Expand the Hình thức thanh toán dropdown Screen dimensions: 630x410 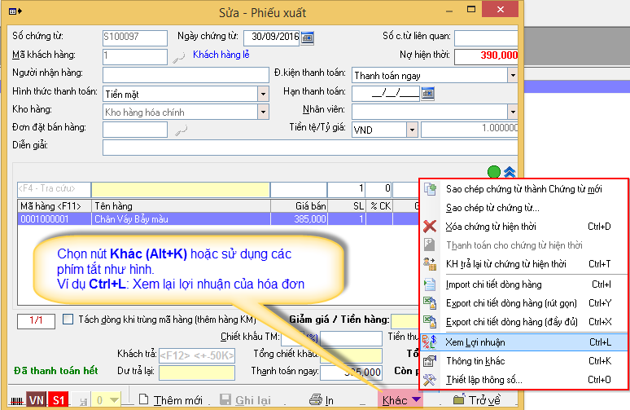click(263, 94)
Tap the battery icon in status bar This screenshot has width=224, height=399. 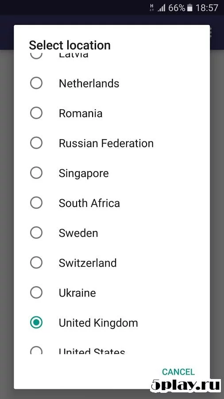point(190,8)
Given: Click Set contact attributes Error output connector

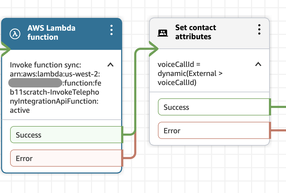Looking at the screenshot, I should pos(270,131).
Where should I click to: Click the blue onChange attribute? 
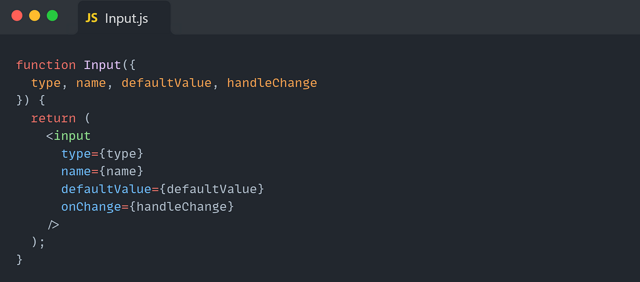[91, 207]
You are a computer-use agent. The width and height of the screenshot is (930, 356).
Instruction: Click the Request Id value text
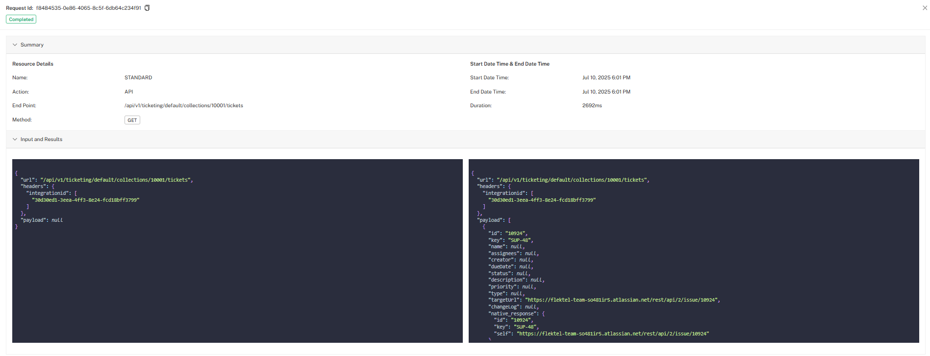click(x=88, y=8)
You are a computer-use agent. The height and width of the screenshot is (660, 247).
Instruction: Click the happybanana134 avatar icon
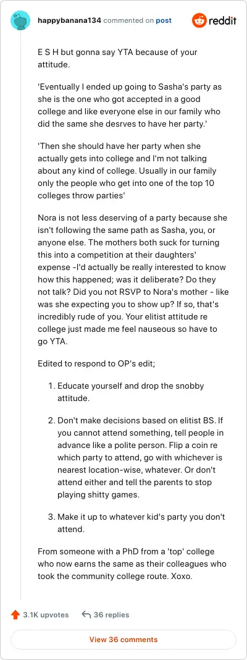click(x=20, y=20)
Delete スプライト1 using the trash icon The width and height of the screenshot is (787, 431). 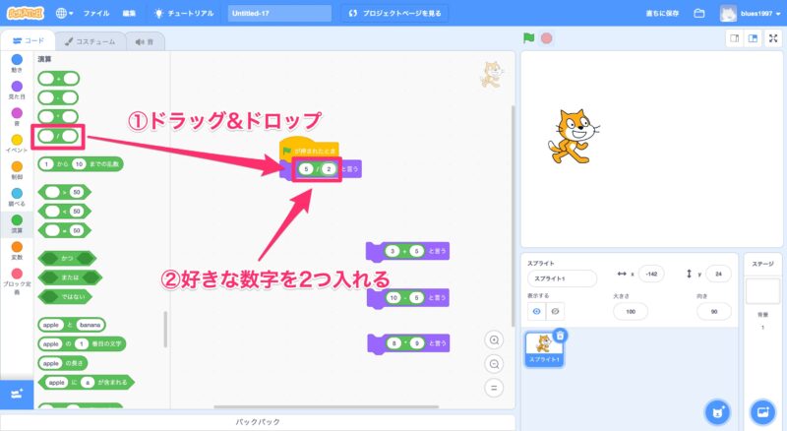tap(560, 336)

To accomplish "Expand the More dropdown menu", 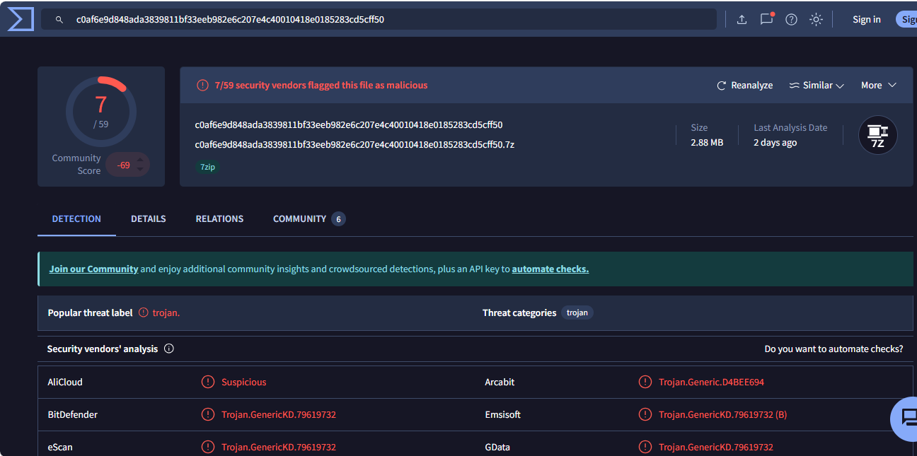I will (878, 86).
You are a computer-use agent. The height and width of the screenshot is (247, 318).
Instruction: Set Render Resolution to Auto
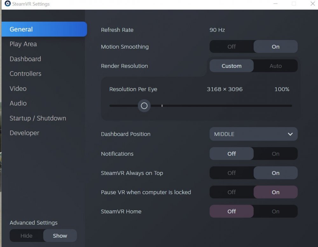tap(275, 66)
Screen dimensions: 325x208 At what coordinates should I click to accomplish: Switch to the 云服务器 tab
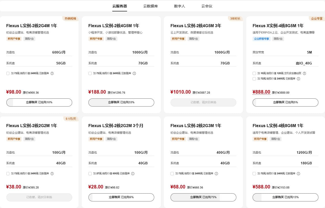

**Work task:** Wherever a line in the entries above holds "agent", copy that line.

**Answer:**
You are a computer-use agent. The width and height of the screenshot is (930, 356).
You are a computer-use agent. The height and width of the screenshot is (660, 247).
You are a computer-use agent. The height and width of the screenshot is (247, 318).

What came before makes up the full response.